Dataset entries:
--------------------------------------------------
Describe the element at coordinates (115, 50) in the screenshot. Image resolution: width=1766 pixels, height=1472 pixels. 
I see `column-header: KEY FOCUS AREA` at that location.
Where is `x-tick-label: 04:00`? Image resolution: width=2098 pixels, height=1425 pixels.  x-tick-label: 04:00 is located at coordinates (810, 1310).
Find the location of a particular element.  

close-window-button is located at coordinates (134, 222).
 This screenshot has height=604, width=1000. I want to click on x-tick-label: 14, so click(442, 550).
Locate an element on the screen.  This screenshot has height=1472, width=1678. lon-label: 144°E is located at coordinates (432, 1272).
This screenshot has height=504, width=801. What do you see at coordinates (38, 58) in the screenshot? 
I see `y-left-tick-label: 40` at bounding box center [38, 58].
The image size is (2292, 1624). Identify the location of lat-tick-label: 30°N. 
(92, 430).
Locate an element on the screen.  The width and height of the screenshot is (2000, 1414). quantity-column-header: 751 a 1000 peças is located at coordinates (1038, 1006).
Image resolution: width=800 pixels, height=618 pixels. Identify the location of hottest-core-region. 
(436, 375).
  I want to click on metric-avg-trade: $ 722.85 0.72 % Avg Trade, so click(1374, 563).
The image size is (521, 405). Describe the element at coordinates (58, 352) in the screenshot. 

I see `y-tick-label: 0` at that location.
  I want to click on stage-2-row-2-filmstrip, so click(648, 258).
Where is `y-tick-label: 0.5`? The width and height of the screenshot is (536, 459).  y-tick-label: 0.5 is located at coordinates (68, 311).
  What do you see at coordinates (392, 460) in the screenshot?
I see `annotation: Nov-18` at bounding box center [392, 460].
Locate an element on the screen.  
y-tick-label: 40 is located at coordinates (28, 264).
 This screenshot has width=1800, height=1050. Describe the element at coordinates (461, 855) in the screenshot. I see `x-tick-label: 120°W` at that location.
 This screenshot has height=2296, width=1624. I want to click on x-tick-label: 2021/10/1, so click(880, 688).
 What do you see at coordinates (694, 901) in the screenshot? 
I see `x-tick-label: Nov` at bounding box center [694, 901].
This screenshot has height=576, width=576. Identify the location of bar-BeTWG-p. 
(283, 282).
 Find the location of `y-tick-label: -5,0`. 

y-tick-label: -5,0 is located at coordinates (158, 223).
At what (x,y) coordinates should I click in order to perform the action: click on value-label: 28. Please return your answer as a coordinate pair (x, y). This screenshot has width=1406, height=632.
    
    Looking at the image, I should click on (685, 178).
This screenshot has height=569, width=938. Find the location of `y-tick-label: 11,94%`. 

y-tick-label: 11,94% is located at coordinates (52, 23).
--------------------------------------------------
HOW TO COMPLETE THIS TASK:
Rewrite everything from the first row down to the line containing "center [38, 58].", substituting "Screenshot size" for "Image resolution" and leaving all else unchanged.

SOLUTION TO THE EXERCISE:
Describe the element at coordinates (115, 50) in the screenshot. Screenshot size: width=1766 pixels, height=1472 pixels. 
I see `column-header: KEY FOCUS AREA` at that location.
Where is `x-tick-label: 04:00`? Screenshot size: width=2098 pixels, height=1425 pixels.  x-tick-label: 04:00 is located at coordinates (810, 1310).
Find the location of a particular element.  

close-window-button is located at coordinates (134, 222).
 This screenshot has height=604, width=1000. I want to click on x-tick-label: 14, so click(442, 550).
Locate an element on the screen.  This screenshot has height=1472, width=1678. lon-label: 144°E is located at coordinates (432, 1272).
This screenshot has height=504, width=801. What do you see at coordinates (38, 58) in the screenshot? 
I see `y-left-tick-label: 40` at bounding box center [38, 58].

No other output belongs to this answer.